● **Work required**:
Which figures in the study summary below give a number of subjects or people? List every one.

Given passage Block Start

Nov 13 2007
A new epidemiological study performed in Italy addresses an old question in the current issue of Psychotherapy and Psychosomatics.
Although life events have been consistently reported as precipitating factors for most psychiatric disorders, there is no comprehensive investigation of the relationship between severe life events and psychiatric disorders in the general population.
This is a community-based study of psychiatric disorders among a cohort representative of adults in an Italian town. A total of 2,363 subjects out of 2,500 selected to be representative of the population living in Sesto Fiorentino, central Italy, were interviewed by their own general practitioner using the Mini International Neuropsychiatric Interview.
Of the 613 subjects, 609 who resulted positive for any psychiatric disorders and 123 out of a random sample of 130 negatives were re-interviewed by the psychiatrists using the Florence Psychiatric Interview.
The Florence Psychiatric Interview was used to explore each distinct psychiatric episode. Life events were recorded in detail by a specific interview.
During the year prior to the onset of the first psychiatric disorder, 35.8% of cases suffered from at least a severe event, compared with 12.2% of non-cases during a comparable period (OR = 4.0, 95% CI = 2.3-7.1).
The excess of life events occurred for almost all the diagnostic categories.
The same results were reproduced even when only the 'independent' life events were considered.
The distribution of the events through the 12 months taken into account showed an even distribution of events among non-cases, whereas there was a clear accumulation in the last 3 months prior to the onset of the pathology in the cases.
Life stress is one of the main precipitating factors of psychopathology.

Given passage Block End
Data block Block Start

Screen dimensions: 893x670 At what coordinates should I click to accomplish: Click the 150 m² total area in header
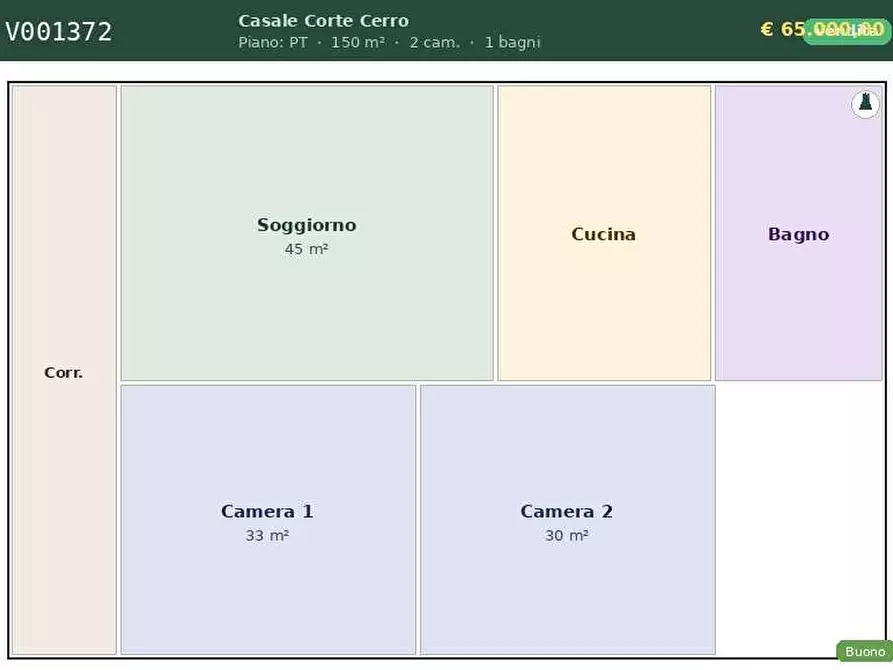coord(357,43)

Data block Block End

● **Solution to the problem**:
- 2,500: selected to represent the population of Sesto Fiorentino
- 2,363: interviewed by their own general practitioner
- 613: the subjects from which the positives were drawn ("Of the 613 subjects")
- 609: positive for any psychiatric disorder and re-interviewed by the psychiatrists
- 130: the random sample of negatives
- 123: negatives from that sample who were re-interviewed